=== YOUR OBJECTIVE ===
Look through the entries below. Report each line that has the word "Viewport" in it.
(SUPPLIED INFORMATION)
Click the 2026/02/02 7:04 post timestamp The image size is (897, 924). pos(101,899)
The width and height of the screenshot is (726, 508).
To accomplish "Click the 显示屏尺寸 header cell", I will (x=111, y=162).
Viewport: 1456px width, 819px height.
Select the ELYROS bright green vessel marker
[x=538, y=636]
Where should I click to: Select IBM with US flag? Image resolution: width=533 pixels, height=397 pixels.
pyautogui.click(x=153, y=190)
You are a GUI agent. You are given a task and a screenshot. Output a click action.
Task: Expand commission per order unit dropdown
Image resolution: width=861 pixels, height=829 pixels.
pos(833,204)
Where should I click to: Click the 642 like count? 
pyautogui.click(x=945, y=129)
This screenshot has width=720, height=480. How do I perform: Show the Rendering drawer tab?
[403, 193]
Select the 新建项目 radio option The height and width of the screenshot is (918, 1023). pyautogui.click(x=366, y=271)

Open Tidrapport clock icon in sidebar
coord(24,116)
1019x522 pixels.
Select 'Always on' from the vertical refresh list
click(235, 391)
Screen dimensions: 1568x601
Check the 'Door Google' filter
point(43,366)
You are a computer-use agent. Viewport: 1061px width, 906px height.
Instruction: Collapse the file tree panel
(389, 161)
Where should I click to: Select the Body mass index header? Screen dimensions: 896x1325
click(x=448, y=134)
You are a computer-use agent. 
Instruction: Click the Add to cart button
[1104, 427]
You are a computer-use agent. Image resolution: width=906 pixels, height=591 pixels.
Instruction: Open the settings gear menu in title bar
(End SUPPLIED INFORMATION)
=== ANSWER SPACE ===
Viewport: 1456px width, 819px height.
You are a computer-use agent. Viewport: 1061px width, 906px height.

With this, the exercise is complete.